夫と妻の合意以外にも裁判所による決定による場合もあります。3号分割制度のほうは、合意は必要ありませんが、平成20年4月以降の第3号被保険者の期間に限られており、また必ず2分の1ずつに分割することになります。離婚時年金分割に対して誤解をしていると、離婚のときに一方に不利な取り決めがされてしまうこともあるので、注意をしておきましょう。

20歳になったら強制的に加入する国民年金ですが、これには3種別があり、第1号被保険者は、自営業者、農業従事者、学生、無職の人が当たります。

第2号被保険者は、厚生年金に加入する人で会社員や公務員が当たります。第2号被保険者は会社などに働く人が加入するものですから、20歳以下でも加入することが出来ます。

第3号被保険者は、第2号被保険者に扶養されている配偶者です。例えば、離婚時に3号であった妻は、国民年金しかないので、老後の生活がとても厳しくなる、そもそも結婚している間は夫婦が協力しているから2号の夫の保険料も払えていたと考えるものです。そのため会社等に勤めたくても務められなかった、つまり2号被保険者になりたくてもなれなかった3号の妻の不公平をなくすというものです。

離婚時年金分割で分割されるのは厚生年金部分で、報酬比例部分といわれるものです。そのため1号被保険者の夫と1号被保険者の妻の場合は、離婚時年金分割には当てはまらなくなります。また、結婚している期間分しか分割されません。

さらに、離婚時年金分割に対するよくある誤解として、夫婦の年金を半分ずつに分けるという勘違いです。

大学を卒業してすぐに結婚をして、ずっと結婚生活を続けてきた夫婦なら、ほとんど半分ずつに分けることができます。しかし、30歳で結婚をして、35歳で別れたようなケースでは、婚姻期間の5年分しか分割ができません。

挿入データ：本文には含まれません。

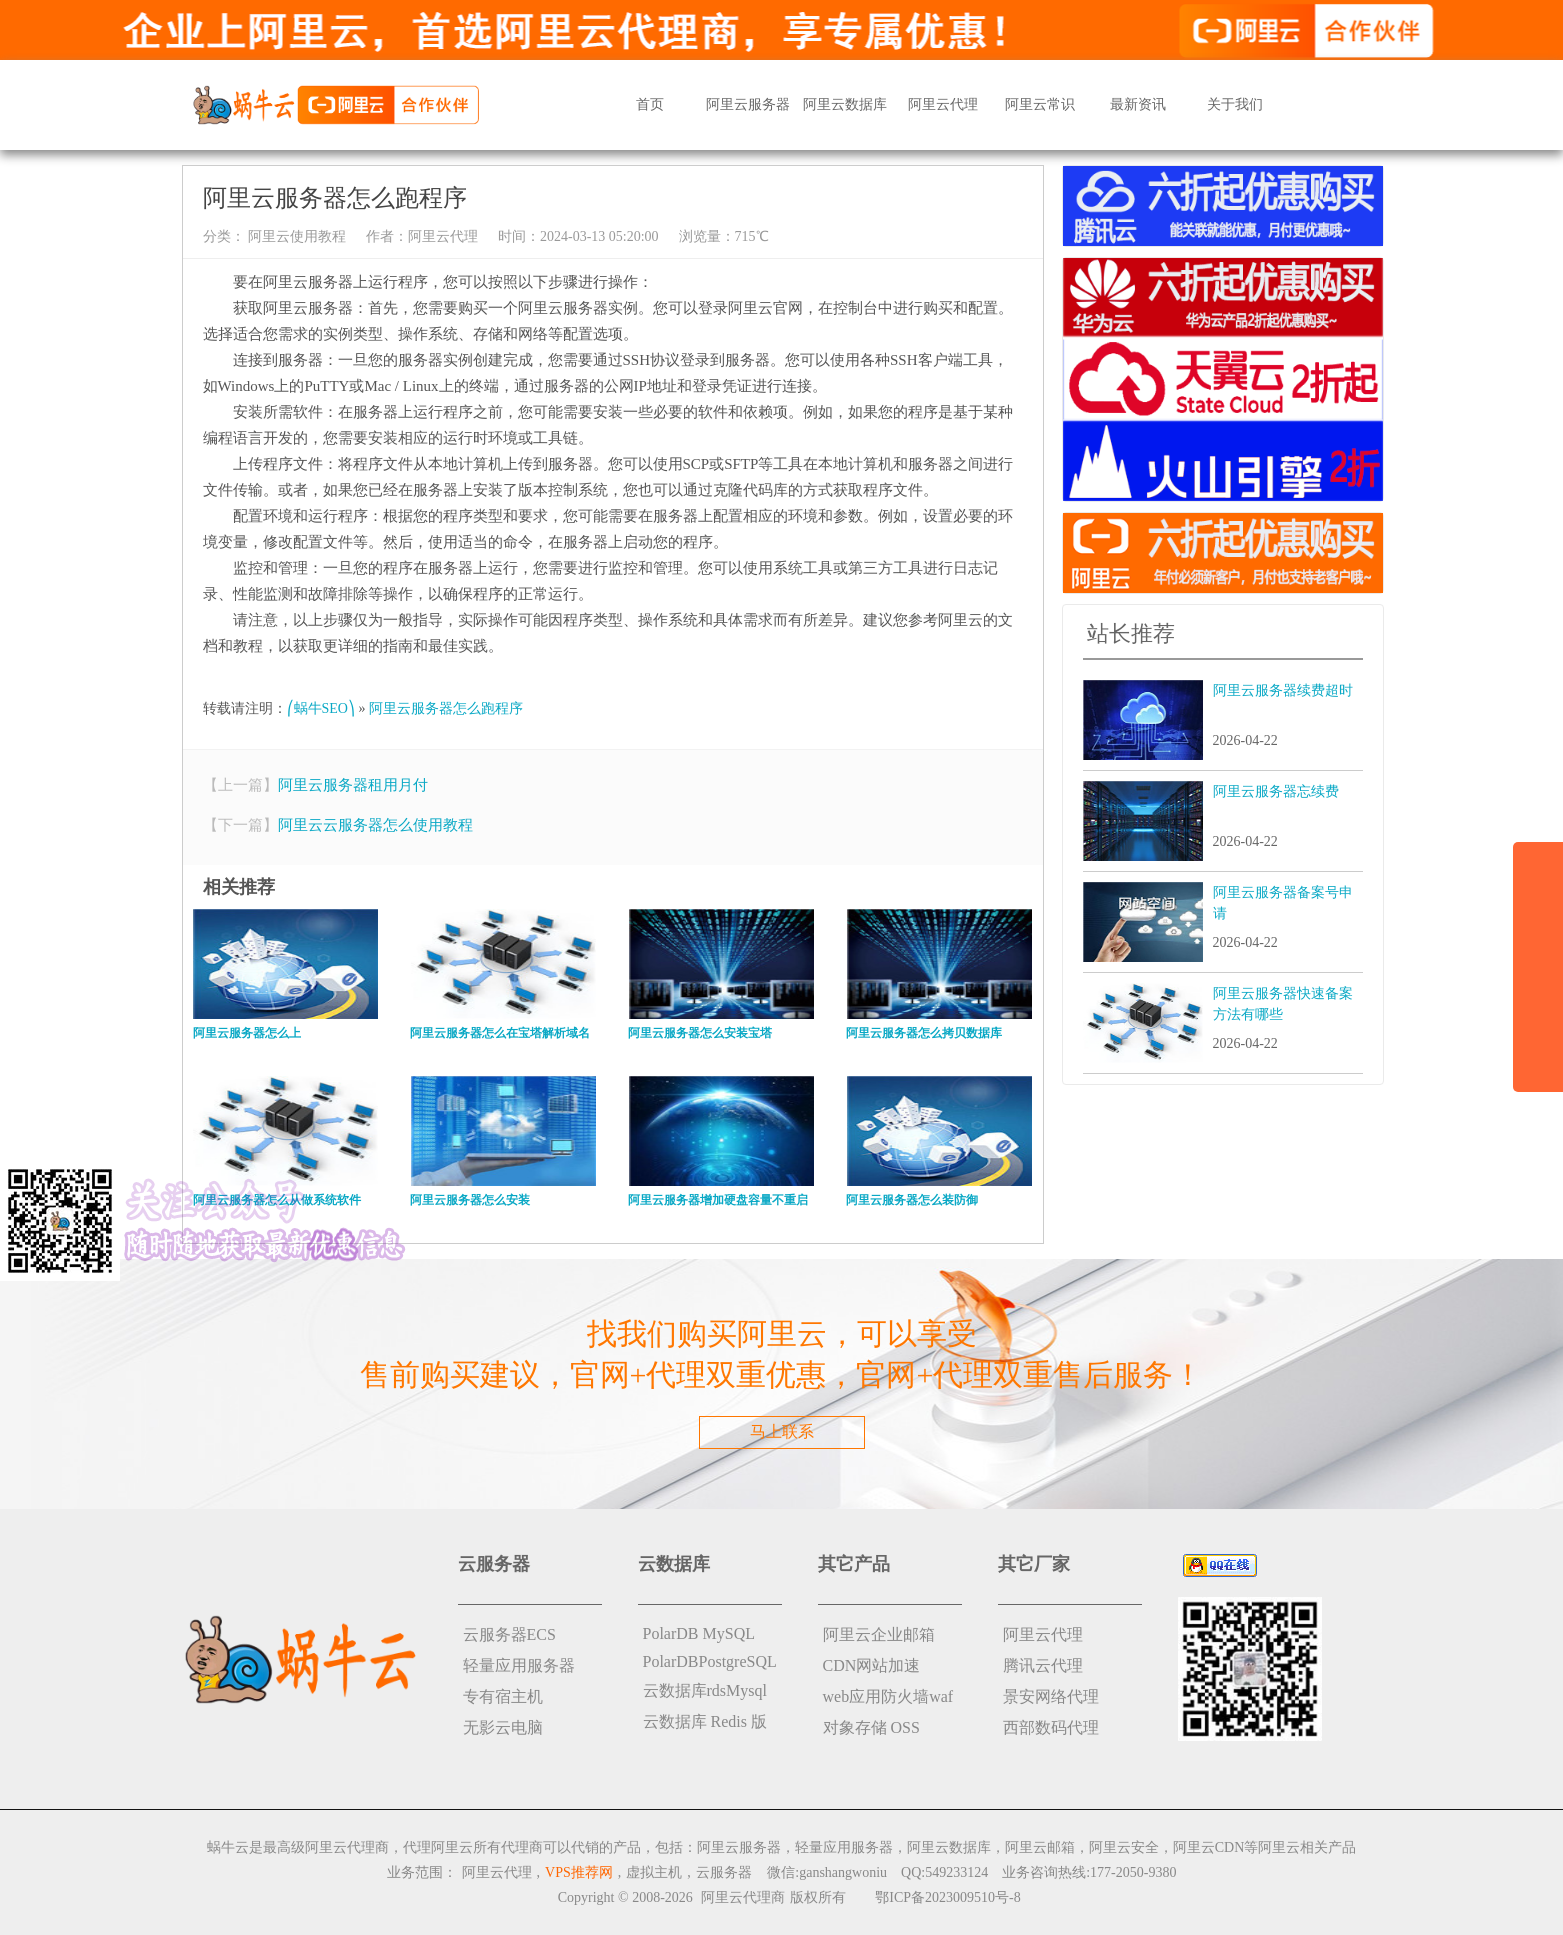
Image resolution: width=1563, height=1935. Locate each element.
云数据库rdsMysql (705, 1690)
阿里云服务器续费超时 (1283, 690)
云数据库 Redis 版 (705, 1721)
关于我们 (1235, 104)
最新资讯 (1138, 104)
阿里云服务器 (748, 104)
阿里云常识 (1040, 104)
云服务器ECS (509, 1634)
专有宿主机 (503, 1696)
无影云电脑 (503, 1727)
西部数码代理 (1051, 1727)
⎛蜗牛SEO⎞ (321, 708)
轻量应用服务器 (519, 1665)
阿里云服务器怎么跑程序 (446, 708)
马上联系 (782, 1431)
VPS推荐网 (579, 1872)
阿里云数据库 (845, 104)
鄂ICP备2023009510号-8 (947, 1897)
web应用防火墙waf (888, 1696)
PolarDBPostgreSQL (710, 1661)
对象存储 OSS (871, 1727)
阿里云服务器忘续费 (1276, 791)
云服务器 (724, 1872)
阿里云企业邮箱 (879, 1634)
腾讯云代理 (1043, 1665)
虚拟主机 (654, 1872)
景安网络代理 (1051, 1696)
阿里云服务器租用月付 (353, 785)
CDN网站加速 (872, 1665)
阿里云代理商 (743, 1897)
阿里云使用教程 (296, 236)
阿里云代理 (943, 104)
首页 (650, 104)
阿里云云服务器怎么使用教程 (375, 825)
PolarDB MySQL (699, 1633)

5年分については、夫の厚生年金の半分を納めたことにできるので、平等にはなりますが、専業主婦をやっていた妻は、すぐに社会復帰ができるとは限らないので、どちらかと言えば、妻にとっては不利であり、十分な保障があるとは言えないかもしれません。

そのあたりは、離婚をするときにしっかりと話し合いをして、お互いが納得できるようにしておきましょう。